The recession underscored what Dell had known for some time. The firm had long
considered diversifying its revenue base from the more cyclical PC and peripherals
business into the more stable and less commodity-like computer services business. In
2007, Dell was in discussions about a merger with Perot Systems, a leading provider of
information technology (IT) services, but an agreement could not be reached.
Dell's global commercial customer base spans large corporations, government agencies,
healthcare providers, educational institutions, and small and medium firms. The firm's
current capabilities include expertise in infrastructure consulting and software services,
providing network-based services, and data storage hardware; nevertheless, it was still
largely a manufacturer of PCs and peripheral products. In contrast, Perot Systems offers
applications development, systems integration, and strategic consulting services
through its operations in the United States and ten other countries. In addition, it
provides a variety of business process outsourcing services, including claims processing
and call center operations. Perot's primary markets are healthcare, government, and
other commercial segments. About one-half of Perot's revenue comes from the
healthcare market, which is expected to benefit from the $30 billion the U.S.

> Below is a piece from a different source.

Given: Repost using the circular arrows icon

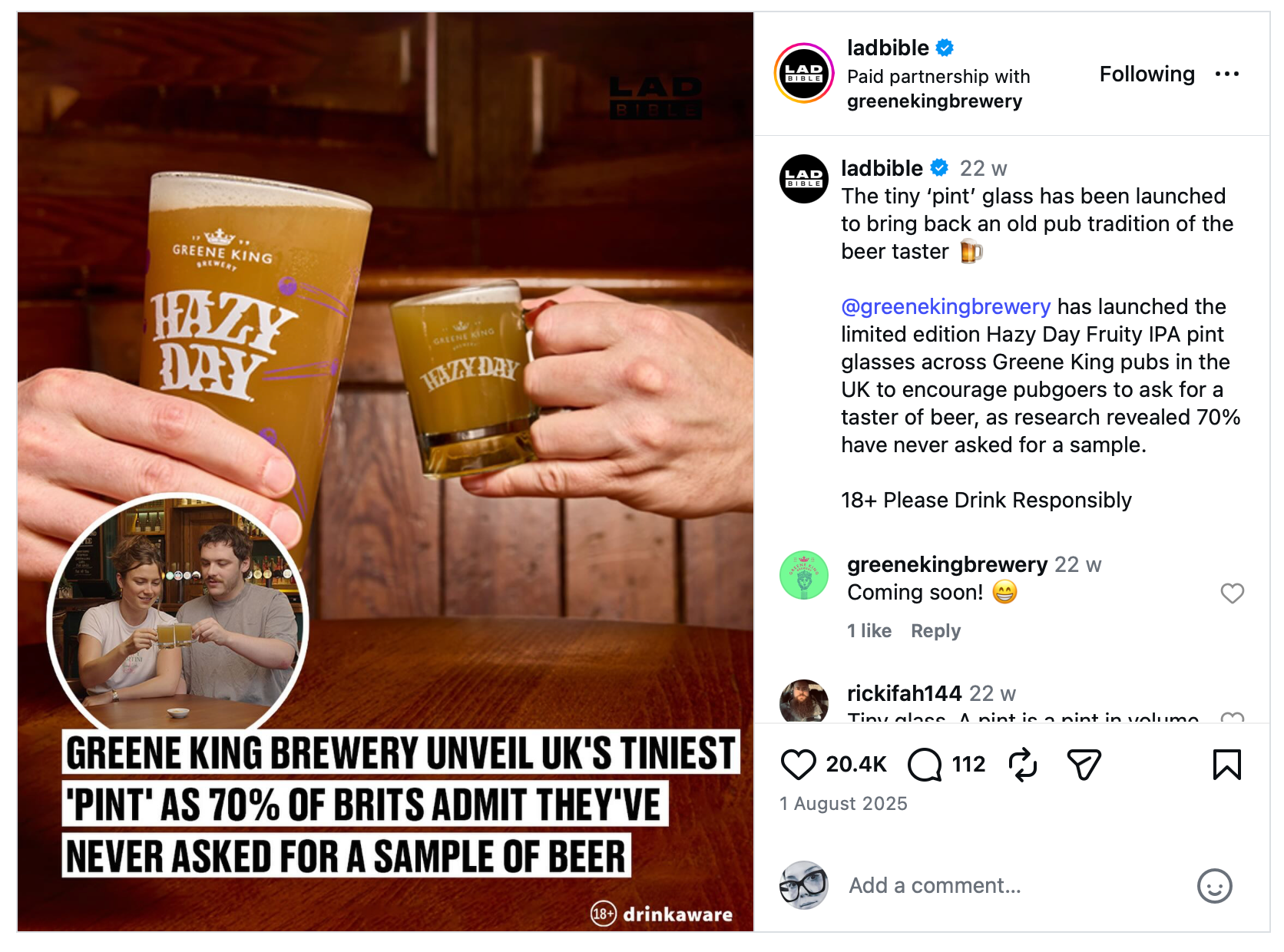Looking at the screenshot, I should (x=1023, y=765).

government has committed to spending on information technology (IT) upgrades over
the next five years.
In 2008, Hewlett-Packard (HP) paid $13.9 billion for computer services behemoth,
EDS, in an attempt to become a "total IT solutions" provider for its customers. This
event, coupled with a very attractive offer price, revived merger discussions with Perot
Systems. On September 21, 2009, Dell announced that an agreement had been reached
to acquire Perot Systems in an all-cash offer for $30 a share in a deal valued at $3.9
billion. The tender offer (i.e., takeover bid) for all of Perot Systems' outstanding shares
of Class A common stock was initiated in early November and completed on November
19, 2009, with Dell receiving more than 90 percent of Perot's outstanding shares.

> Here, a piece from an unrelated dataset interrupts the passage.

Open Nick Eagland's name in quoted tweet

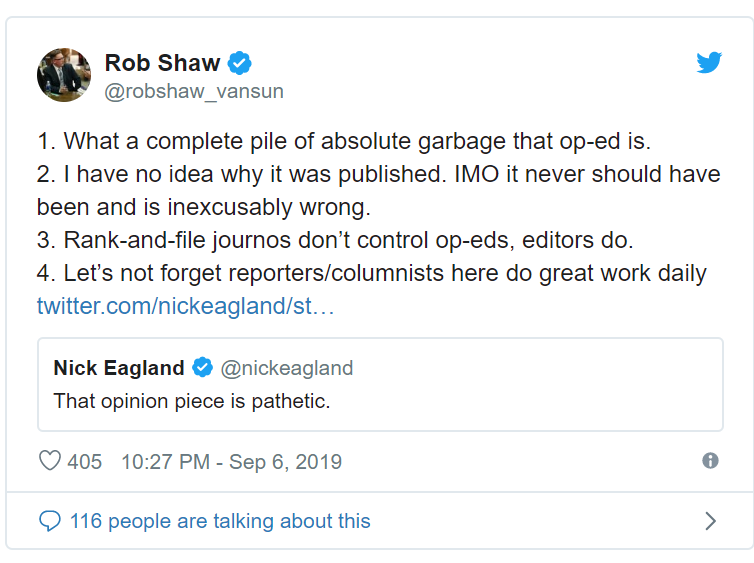click(x=119, y=368)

Mars Buys Wrigley in One Sweet Deal
Under considerable profit pressure from escalating commodity prices and eroding
market share, Wrigley Corporation, a U.S. based leader in gum and confectionery
products, faced increasing competition from Cadbury Schweppes in the U.S. gum
market. Wrigley had been losing market share to Cadbury since 2006. Mars
Corporation, a privately owned candy company with annual global sales of $22 billion,
sensed an opportunity to achieve sales, marketing, and distribution synergies by
acquiring Wrigley Corporation.
On April 28, 2008, Mars announced that it had reached an agreement to merge with
Wrigley Corporation for $23 billion in cash. Under the terms of the agreement,
unanimously approved by the boards of the two firms, shareholders of Wrigley would
receive $80 in cash for each share of common stock outstanding. The purchase price
represented a 28 percent premium to Wrigley's closing share price of $62.45 on the
announcement date. The merged firms in 2008 would have a 14.4 percent share of the
global confectionary market, annual revenue of $27 billion, and 64,000 employees
worldwide. The merger of the two family-controlled firms represents a strategic blow to
competitor Cadbury Schweppes's efforts to continue as the market leader in the global
confectionary market with its gum and chocolate business. Prior to the announcement,
Cadbury had a 10 percent worldwide market share.

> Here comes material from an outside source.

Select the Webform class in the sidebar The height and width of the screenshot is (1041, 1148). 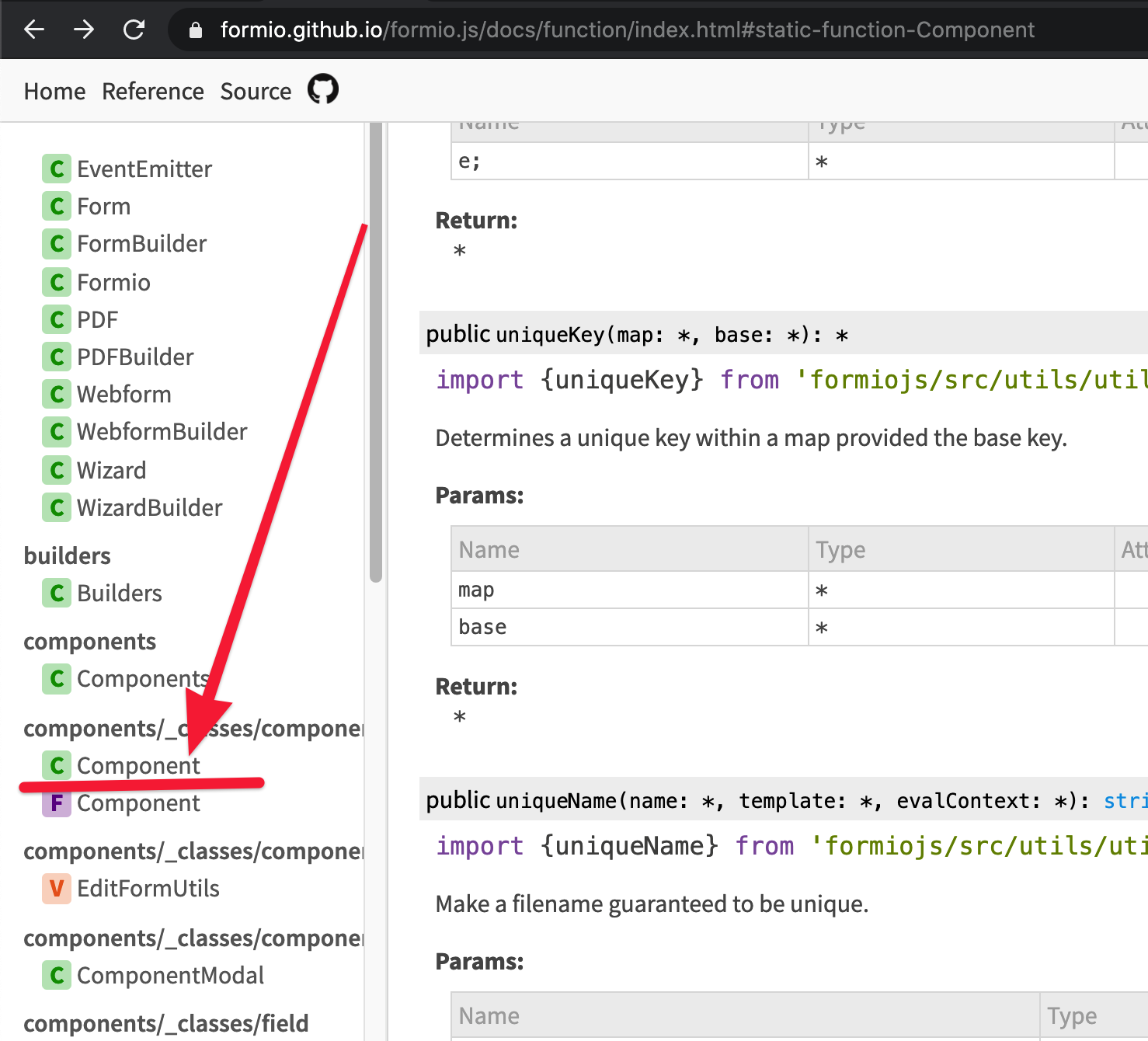[x=124, y=394]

Wrigley would become a separate stand-alone subsidiary of Mars, with $5.4 billion in
sales. The deal would help Wrigley augment its sales, marketing, and distribution
page-pf3f
capabilities. To provide more focus to Mars' brands in an effort to stimulate growth,
Mars would transfer its global nonchocolate confectionery sugar brands to Wrigley. Bill
Wrigley, Jr., who controls 37 percent of the firm's outstanding shares, would remain
executive chairman of Wrigley. The Wrigley management team also would remain in
place after closing. The combined companies would have substantial brand recognition
and product diversity in six growth categories: chocolate, nonchocolate confectionary,
gum, food, drinks, and pet-care products. The resulting confectionary powerhouse also
would expect to achieve significant cost savings by combining manufacturing
operations and have a substantial presence in emerging markets.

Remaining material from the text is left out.